The Washington Times

Dark-skinned migrants in Greece singled out

ATHENS — The attack came seemingly out of nowhere. As the 28-year-old Bangladeshi man dug around trash bins one recent afternoon for scrap metal, two women and a man set upon him with a knife. He screamed as he fell.

Rushed to the hospital, he was treated for a gash to the back of his thigh.

Police are investigating the assault as yet another in a rising wave of extreme-right rage against foreigners as Greece sinks further into economic misery.

The details vary, but the cold brutality of each attack is the same: Dark-skinned migrants confronted by thugs, attacked with knives and broken bottles, wooden bats and iron rods.

Rights groups warn of an explosion in racist violence over the past year, with a notable surge since national elections in May and June that saw dramatic gains by the far-right Golden Dawn party.

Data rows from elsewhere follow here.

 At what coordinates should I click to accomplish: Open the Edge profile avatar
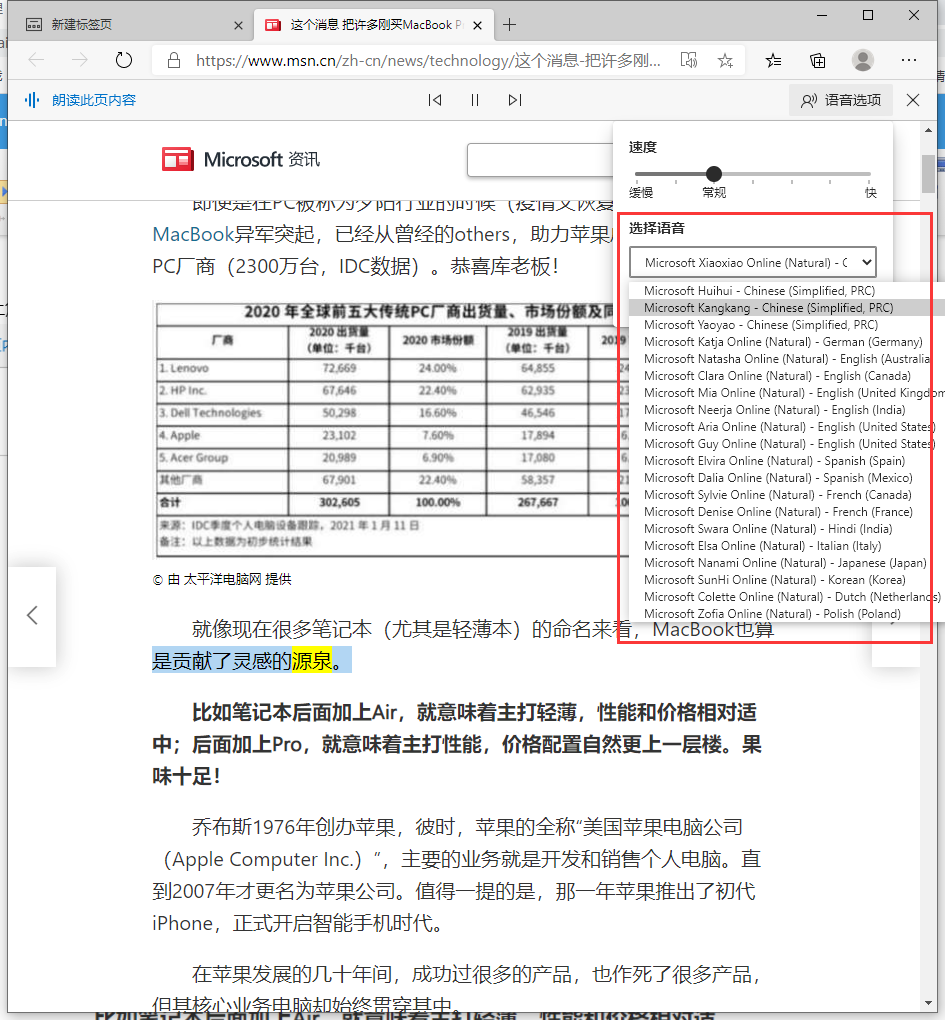[862, 60]
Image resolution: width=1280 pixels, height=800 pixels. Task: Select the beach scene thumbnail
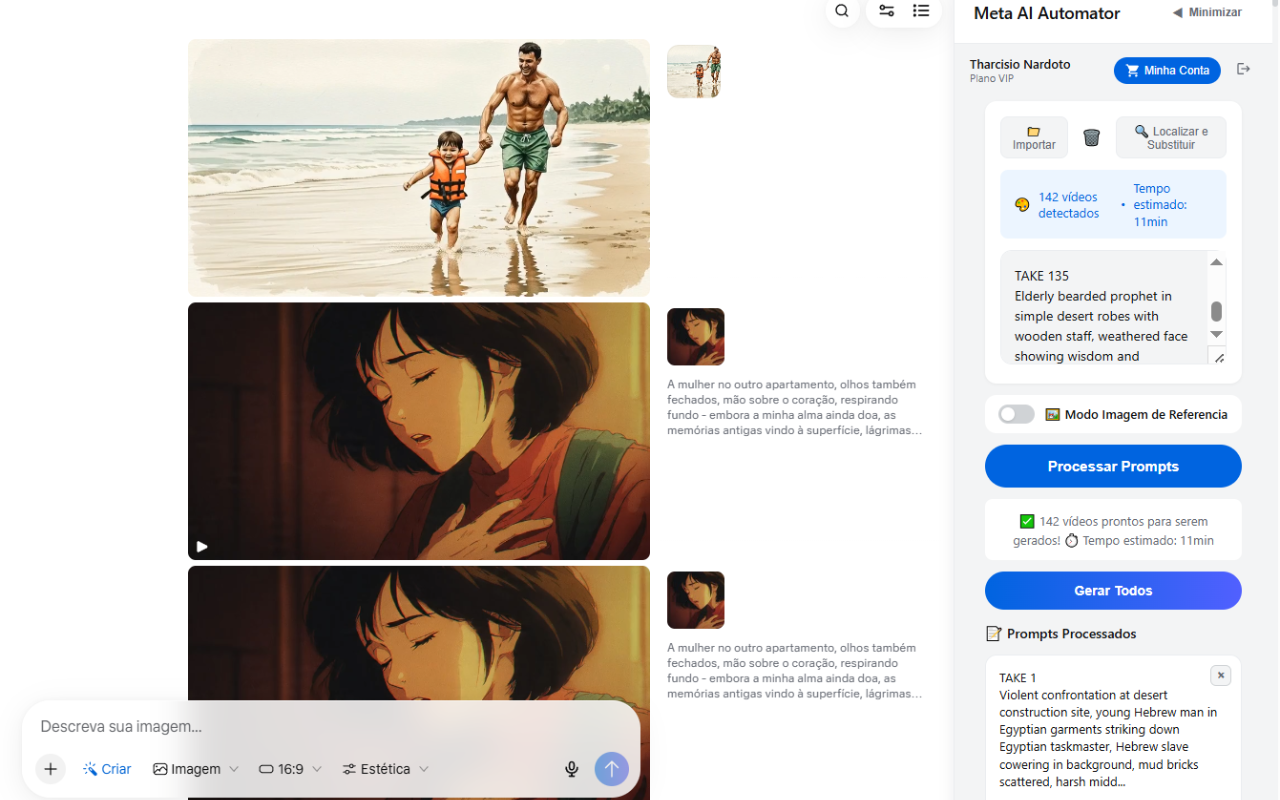pyautogui.click(x=694, y=71)
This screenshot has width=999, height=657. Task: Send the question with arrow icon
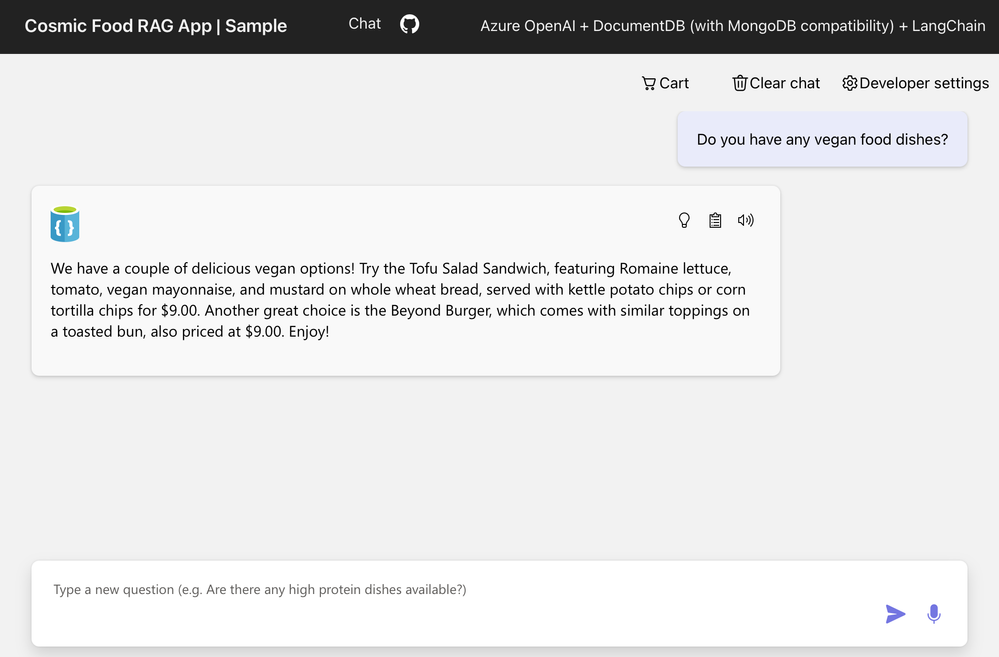pos(895,614)
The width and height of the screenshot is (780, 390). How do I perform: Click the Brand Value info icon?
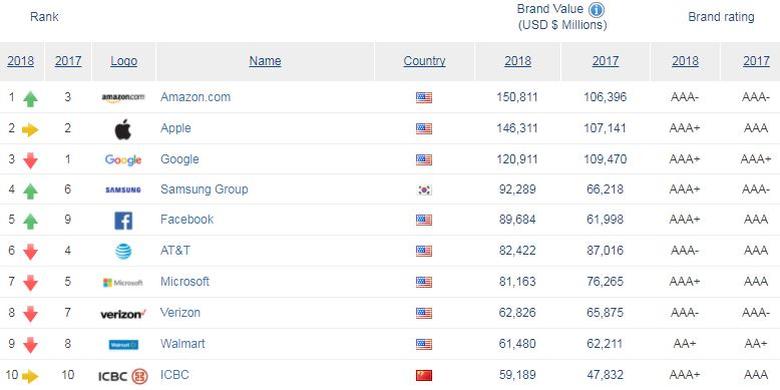[x=596, y=9]
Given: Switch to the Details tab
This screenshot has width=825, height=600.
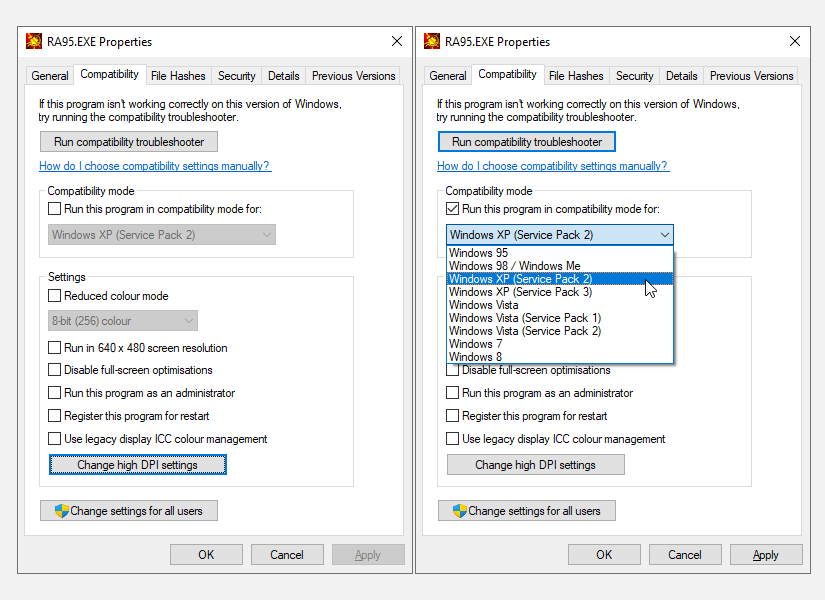Looking at the screenshot, I should [283, 75].
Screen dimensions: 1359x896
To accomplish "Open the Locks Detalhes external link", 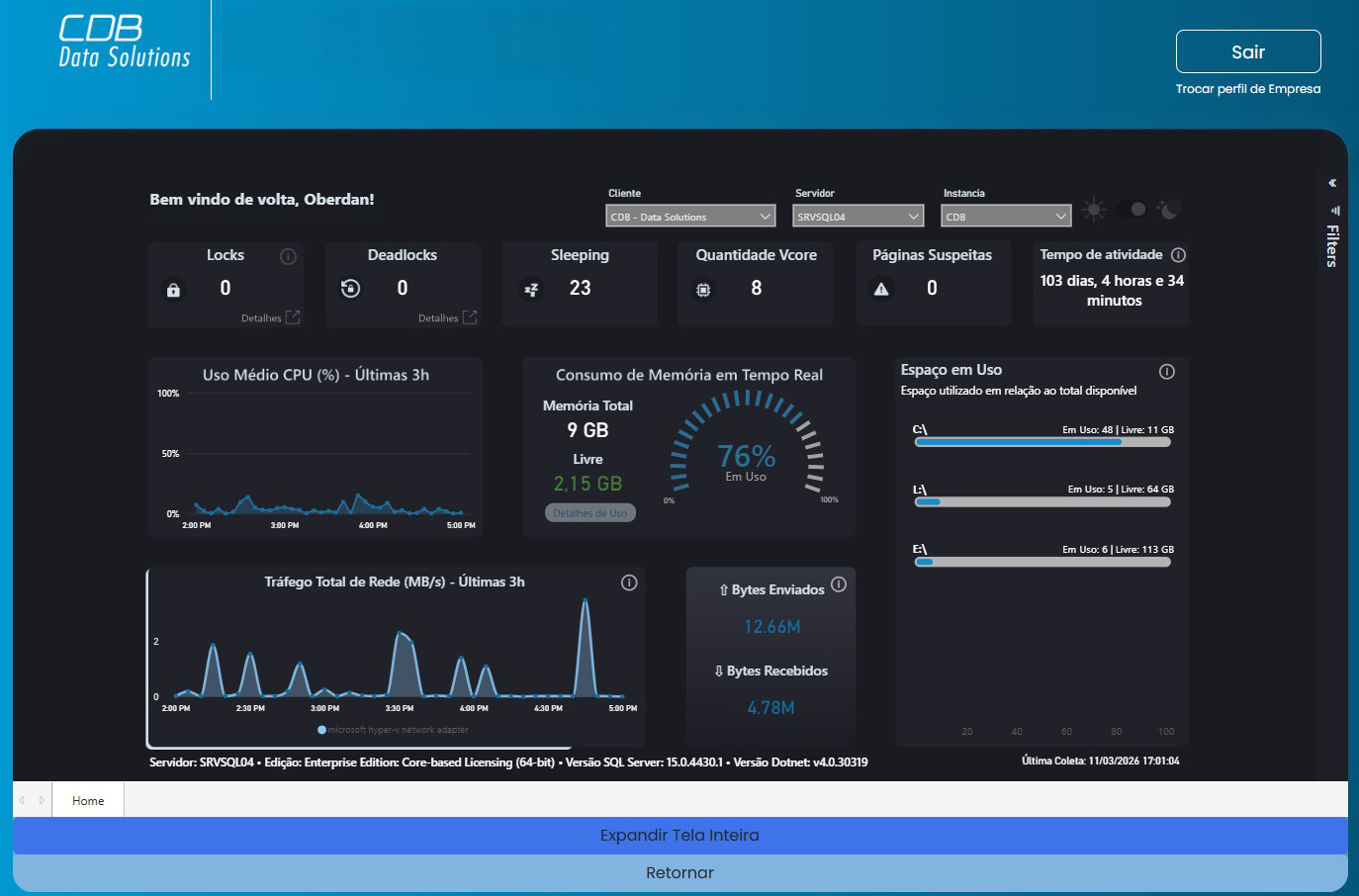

The severity of the attacks has increased too, they say. What started as simple fist beatings has escalated to assaults with metal bars, bats and knives.

Another new element: ferocious dogs used to terrorize the victims.

“Violence is getting wilder and wilder, and we still have the same pattern of attacks committed by groups of people in quite an organized way,” said Kostis Papaioannou, former head of the Greek National Commission for Human Rights.

Convenient scapegoats

As Greece’s financial crisis drags on for a third year, living standards for the average Greek have plummeted.

A quarter of the labor force is out of work, with more than 50 percent of young people unemployed. An increasing number of Greeks can’t afford basic necessities and health care. Robberies and burglaries are never out of the news for long.

With Greece a major entry point for hundreds of thousands of illegal migrants seeking a better life in the European Union, foreigners have become a convenient scapegoat.

Some victims turn up at clinics run by charities, recounting experiences of near lynching.

Others are afraid to give doctors the details of what happened — and even more afraid of going to the police.

The more seriously hurt end up in hospitals, white bandages around their heads or plaster casts around broken limbs.